I was wondering if anyone else has run into access profiles losing entitlements without notification after a rename?
We had an AD entitlement/group that was renamed on the source, and when we aggregated the entitlements for that AD Source, I noticed that the Access Profile that was initially configured with that entitlement was no longer. I checked the users, and the users still retained the renamed AD entitlement/group and still had the access profile (Since they had the other access required still)
This seems like it could be a big issue if the Source Teams rename entitlements and they drop from Access Profiles without notice. Unsure if it happens with other sources besides AD or not.
IdentityNow uses the Distinguished Name (DN) as the unique identifier for entitlements. If the Common Name (CN) or Organizational Unit (OU) of an entitlement is modified directly in the source system, IdentityNow will treat it as a new entitlement. As a result, any existing configurations in IdentityNow associated with the old DN will no longer apply to the entitlement with the updated DN.
This impacts access profiles, roles, approval workflow, requestable configuration…

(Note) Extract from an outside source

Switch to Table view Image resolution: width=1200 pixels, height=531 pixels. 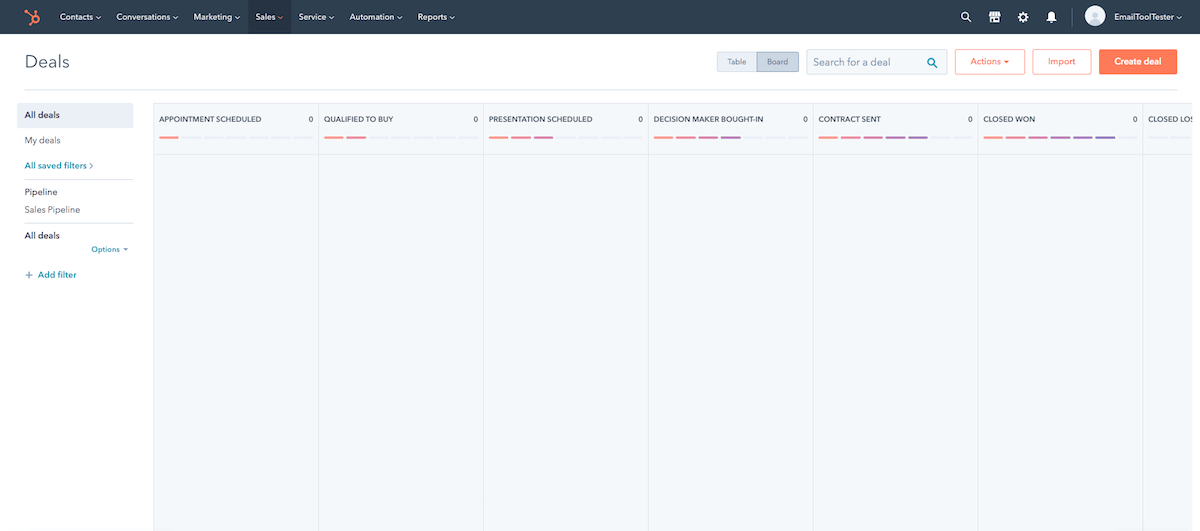click(x=737, y=62)
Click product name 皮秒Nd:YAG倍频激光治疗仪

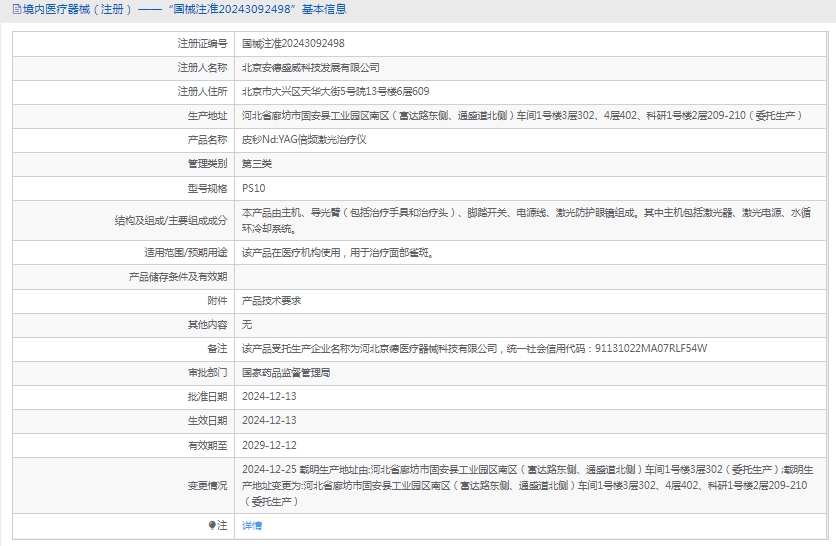(x=304, y=140)
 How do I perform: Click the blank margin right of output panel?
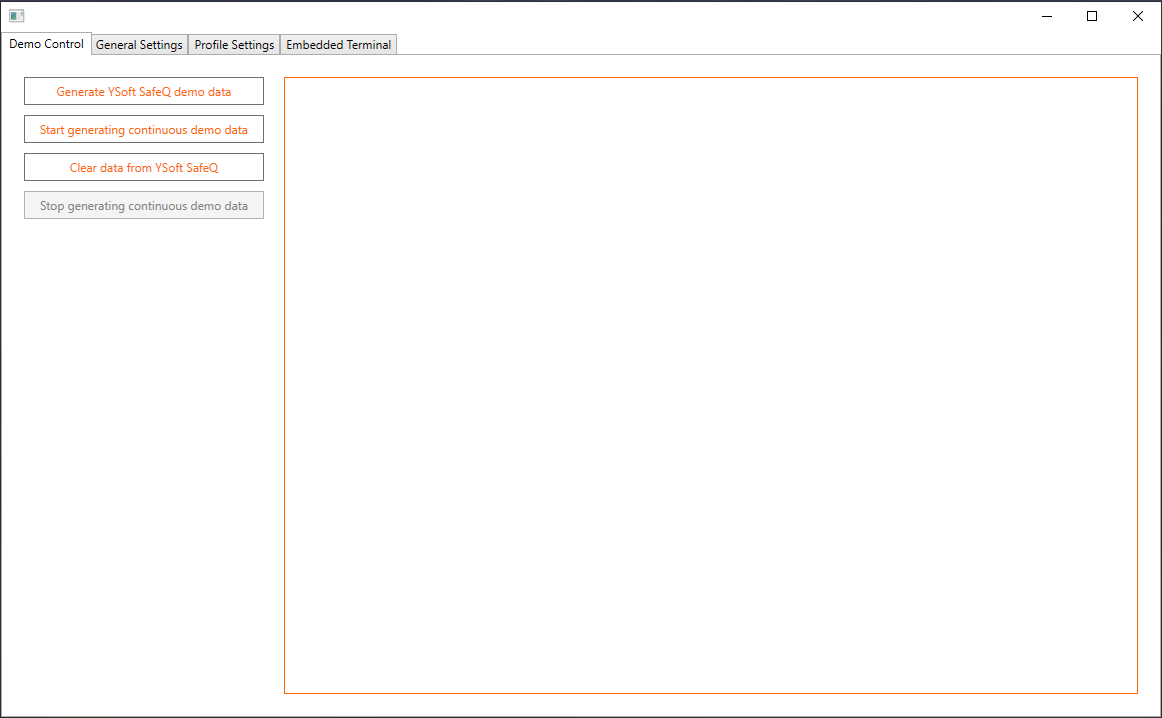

Correct, but it should not be removed without notifying the admin that the configuration changed. Otherwise an AD admin could rename a group and it could be removed from the access profile without the knowledge of the IAM team/admins
With @christina_gagnon’s help, we determined that there is an Email that goes out to ALL Identities in the IdentityNow Admins source when this happens with the details. In my case, this was getting filtered to another folder in the joint mailbox.
I still would like to see a notification in the UI when the admin logs in, or views the Access Profile noting the change. I will be adding an Idea to the Ideas forum and will link it here.
@mnstig SailPoint has always used the DN back into the early IIQ Days. There was a time when they attempted using objectGuid, in the IIQ 7.x era, but it caused issues and was rolled back.